EXERCISE DESCRIPTION
Go through the entries below and return every line that contains "dialog".

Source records

====

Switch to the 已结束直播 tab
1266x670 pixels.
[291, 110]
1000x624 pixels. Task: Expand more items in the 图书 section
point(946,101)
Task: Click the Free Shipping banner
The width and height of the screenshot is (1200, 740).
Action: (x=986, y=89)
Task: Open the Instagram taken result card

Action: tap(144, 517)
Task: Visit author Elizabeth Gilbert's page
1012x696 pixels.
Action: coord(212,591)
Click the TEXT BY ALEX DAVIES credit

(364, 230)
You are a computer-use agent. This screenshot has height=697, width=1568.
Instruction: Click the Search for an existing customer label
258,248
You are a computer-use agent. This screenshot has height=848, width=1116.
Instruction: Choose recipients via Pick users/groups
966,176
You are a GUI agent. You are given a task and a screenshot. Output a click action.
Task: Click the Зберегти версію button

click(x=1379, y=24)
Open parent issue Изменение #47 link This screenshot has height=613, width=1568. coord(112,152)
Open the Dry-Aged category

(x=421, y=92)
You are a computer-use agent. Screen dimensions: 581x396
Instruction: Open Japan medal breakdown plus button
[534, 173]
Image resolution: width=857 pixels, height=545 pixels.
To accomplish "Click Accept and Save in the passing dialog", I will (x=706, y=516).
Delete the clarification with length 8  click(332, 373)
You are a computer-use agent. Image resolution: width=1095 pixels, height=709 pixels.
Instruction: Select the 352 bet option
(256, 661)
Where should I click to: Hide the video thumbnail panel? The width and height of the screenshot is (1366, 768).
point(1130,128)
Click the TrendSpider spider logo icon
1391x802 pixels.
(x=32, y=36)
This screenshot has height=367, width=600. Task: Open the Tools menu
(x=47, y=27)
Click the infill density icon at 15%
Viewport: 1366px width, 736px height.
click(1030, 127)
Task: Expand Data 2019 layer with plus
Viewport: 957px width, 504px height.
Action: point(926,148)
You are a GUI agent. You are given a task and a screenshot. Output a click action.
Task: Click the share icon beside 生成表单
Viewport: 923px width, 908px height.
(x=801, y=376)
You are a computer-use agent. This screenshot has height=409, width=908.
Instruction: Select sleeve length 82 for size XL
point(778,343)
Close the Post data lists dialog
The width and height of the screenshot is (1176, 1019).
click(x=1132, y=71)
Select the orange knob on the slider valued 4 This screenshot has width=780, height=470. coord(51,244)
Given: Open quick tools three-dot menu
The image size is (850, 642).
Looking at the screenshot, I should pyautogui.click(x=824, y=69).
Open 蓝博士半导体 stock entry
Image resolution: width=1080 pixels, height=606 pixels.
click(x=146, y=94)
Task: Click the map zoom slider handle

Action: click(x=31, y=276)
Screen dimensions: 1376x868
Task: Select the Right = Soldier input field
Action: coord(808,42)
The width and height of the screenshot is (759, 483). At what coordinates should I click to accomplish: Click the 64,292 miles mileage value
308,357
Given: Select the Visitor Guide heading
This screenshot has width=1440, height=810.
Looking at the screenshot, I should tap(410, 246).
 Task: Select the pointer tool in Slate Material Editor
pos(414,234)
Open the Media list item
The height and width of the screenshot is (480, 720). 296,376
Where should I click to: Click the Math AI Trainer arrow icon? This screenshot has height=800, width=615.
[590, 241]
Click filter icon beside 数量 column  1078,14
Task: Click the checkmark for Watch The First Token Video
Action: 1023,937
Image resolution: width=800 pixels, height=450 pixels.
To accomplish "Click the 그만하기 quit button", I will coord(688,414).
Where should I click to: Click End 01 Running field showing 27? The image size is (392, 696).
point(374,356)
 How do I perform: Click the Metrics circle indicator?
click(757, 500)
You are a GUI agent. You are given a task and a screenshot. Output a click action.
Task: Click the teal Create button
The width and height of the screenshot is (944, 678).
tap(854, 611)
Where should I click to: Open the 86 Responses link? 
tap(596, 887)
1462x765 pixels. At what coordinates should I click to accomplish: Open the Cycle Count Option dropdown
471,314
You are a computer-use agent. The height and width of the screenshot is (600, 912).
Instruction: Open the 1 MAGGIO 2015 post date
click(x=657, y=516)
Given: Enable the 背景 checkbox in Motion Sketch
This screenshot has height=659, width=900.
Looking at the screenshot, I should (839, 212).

====

SOLVED PROBLEM
To accomplish "Click Accept and Save in the passing dialog", I will (x=706, y=516).
Close the Post data lists dialog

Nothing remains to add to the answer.